**What the task asks:** Reproduce the data in full, exactly as it appears.

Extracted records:
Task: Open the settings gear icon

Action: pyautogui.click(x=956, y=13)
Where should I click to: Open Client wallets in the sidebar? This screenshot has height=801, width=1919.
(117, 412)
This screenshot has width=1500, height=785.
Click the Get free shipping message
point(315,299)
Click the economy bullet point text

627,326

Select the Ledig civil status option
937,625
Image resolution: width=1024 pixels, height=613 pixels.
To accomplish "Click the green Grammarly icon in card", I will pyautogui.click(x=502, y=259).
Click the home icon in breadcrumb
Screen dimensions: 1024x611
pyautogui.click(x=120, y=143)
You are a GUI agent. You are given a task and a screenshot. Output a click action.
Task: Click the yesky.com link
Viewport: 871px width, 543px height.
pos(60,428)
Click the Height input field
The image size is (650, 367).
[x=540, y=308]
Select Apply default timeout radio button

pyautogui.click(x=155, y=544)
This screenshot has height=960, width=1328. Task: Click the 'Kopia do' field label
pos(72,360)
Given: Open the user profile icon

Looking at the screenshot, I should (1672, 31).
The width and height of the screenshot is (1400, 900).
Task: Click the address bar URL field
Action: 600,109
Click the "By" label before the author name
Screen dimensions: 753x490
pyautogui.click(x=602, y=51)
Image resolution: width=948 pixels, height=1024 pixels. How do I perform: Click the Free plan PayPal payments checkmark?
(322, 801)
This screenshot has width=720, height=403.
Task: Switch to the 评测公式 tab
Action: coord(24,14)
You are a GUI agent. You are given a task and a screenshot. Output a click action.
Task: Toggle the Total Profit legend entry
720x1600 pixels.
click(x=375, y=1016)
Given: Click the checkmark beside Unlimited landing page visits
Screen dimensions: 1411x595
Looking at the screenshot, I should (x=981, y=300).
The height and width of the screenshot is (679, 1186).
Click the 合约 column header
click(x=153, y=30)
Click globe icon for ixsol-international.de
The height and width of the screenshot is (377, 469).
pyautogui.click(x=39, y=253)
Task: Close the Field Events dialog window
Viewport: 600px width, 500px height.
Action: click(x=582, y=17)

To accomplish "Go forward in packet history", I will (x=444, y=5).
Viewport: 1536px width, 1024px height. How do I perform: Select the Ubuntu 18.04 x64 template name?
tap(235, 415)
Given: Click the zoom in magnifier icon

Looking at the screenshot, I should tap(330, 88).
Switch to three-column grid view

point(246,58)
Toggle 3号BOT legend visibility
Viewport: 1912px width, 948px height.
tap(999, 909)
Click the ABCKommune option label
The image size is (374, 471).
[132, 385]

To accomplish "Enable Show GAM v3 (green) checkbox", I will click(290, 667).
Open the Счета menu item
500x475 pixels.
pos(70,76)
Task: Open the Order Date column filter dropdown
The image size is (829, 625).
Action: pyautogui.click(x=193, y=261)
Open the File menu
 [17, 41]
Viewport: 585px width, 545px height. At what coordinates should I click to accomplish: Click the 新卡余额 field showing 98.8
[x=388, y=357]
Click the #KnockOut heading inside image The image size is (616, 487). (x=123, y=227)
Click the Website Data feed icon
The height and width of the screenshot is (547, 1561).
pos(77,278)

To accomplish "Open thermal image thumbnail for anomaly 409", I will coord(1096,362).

**The answer:**
Task: Open the settings gear icon

Action: pyautogui.click(x=956, y=13)
Where should I click to: Open Client wallets in the sidebar? This screenshot has height=801, width=1919.
(117, 412)
This screenshot has width=1500, height=785.
Click the Get free shipping message
point(315,299)
Click the economy bullet point text

627,326

Select the Ledig civil status option
937,625
Image resolution: width=1024 pixels, height=613 pixels.
To accomplish "Click the green Grammarly icon in card", I will pyautogui.click(x=502, y=259).
Click the home icon in breadcrumb
Screen dimensions: 1024x611
pyautogui.click(x=120, y=143)
You are a GUI agent. You are given a task and a screenshot. Output a click action.
Task: Click the yesky.com link
Viewport: 871px width, 543px height.
pos(60,428)
Click the Height input field
The image size is (650, 367).
[x=540, y=308]
Select Apply default timeout radio button

pyautogui.click(x=155, y=544)
This screenshot has height=960, width=1328. Task: Click the 'Kopia do' field label
pos(72,360)
Given: Open the user profile icon

Looking at the screenshot, I should (1672, 31).
The width and height of the screenshot is (1400, 900).
Task: Click the address bar URL field
Action: 600,109
Click the "By" label before the author name
Screen dimensions: 753x490
pyautogui.click(x=602, y=51)
Image resolution: width=948 pixels, height=1024 pixels. How do I perform: Click the Free plan PayPal payments checkmark?
(322, 801)
This screenshot has width=720, height=403.
Task: Switch to the 评测公式 tab
Action: coord(24,14)
You are a GUI agent. You are given a task and a screenshot. Output a click action.
Task: Toggle the Total Profit legend entry
720x1600 pixels.
click(x=375, y=1016)
Given: Click the checkmark beside Unlimited landing page visits
Screen dimensions: 1411x595
Looking at the screenshot, I should (x=981, y=300).
The height and width of the screenshot is (679, 1186).
Click the 合约 column header
click(x=153, y=30)
Click globe icon for ixsol-international.de
The height and width of the screenshot is (377, 469).
pyautogui.click(x=39, y=253)
Task: Close the Field Events dialog window
Viewport: 600px width, 500px height.
Action: click(x=582, y=17)

To accomplish "Go forward in packet history", I will (x=444, y=5).
Viewport: 1536px width, 1024px height. How do I perform: Select the Ubuntu 18.04 x64 template name?
tap(235, 415)
Given: Click the zoom in magnifier icon

Looking at the screenshot, I should tap(330, 88).
Switch to three-column grid view

point(246,58)
Toggle 3号BOT legend visibility
Viewport: 1912px width, 948px height.
tap(999, 909)
Click the ABCKommune option label
The image size is (374, 471).
[132, 385]

To accomplish "Enable Show GAM v3 (green) checkbox", I will click(290, 667).
Open the Счета menu item
500x475 pixels.
pos(70,76)
Task: Open the Order Date column filter dropdown
The image size is (829, 625).
Action: pyautogui.click(x=193, y=261)
Open the File menu
 [17, 41]
Viewport: 585px width, 545px height. At what coordinates should I click to accomplish: Click the 新卡余额 field showing 98.8
[x=388, y=357]
Click the #KnockOut heading inside image The image size is (616, 487). (x=123, y=227)
Click the Website Data feed icon
The height and width of the screenshot is (547, 1561).
pos(77,278)

To accomplish "Open thermal image thumbnail for anomaly 409", I will coord(1096,362).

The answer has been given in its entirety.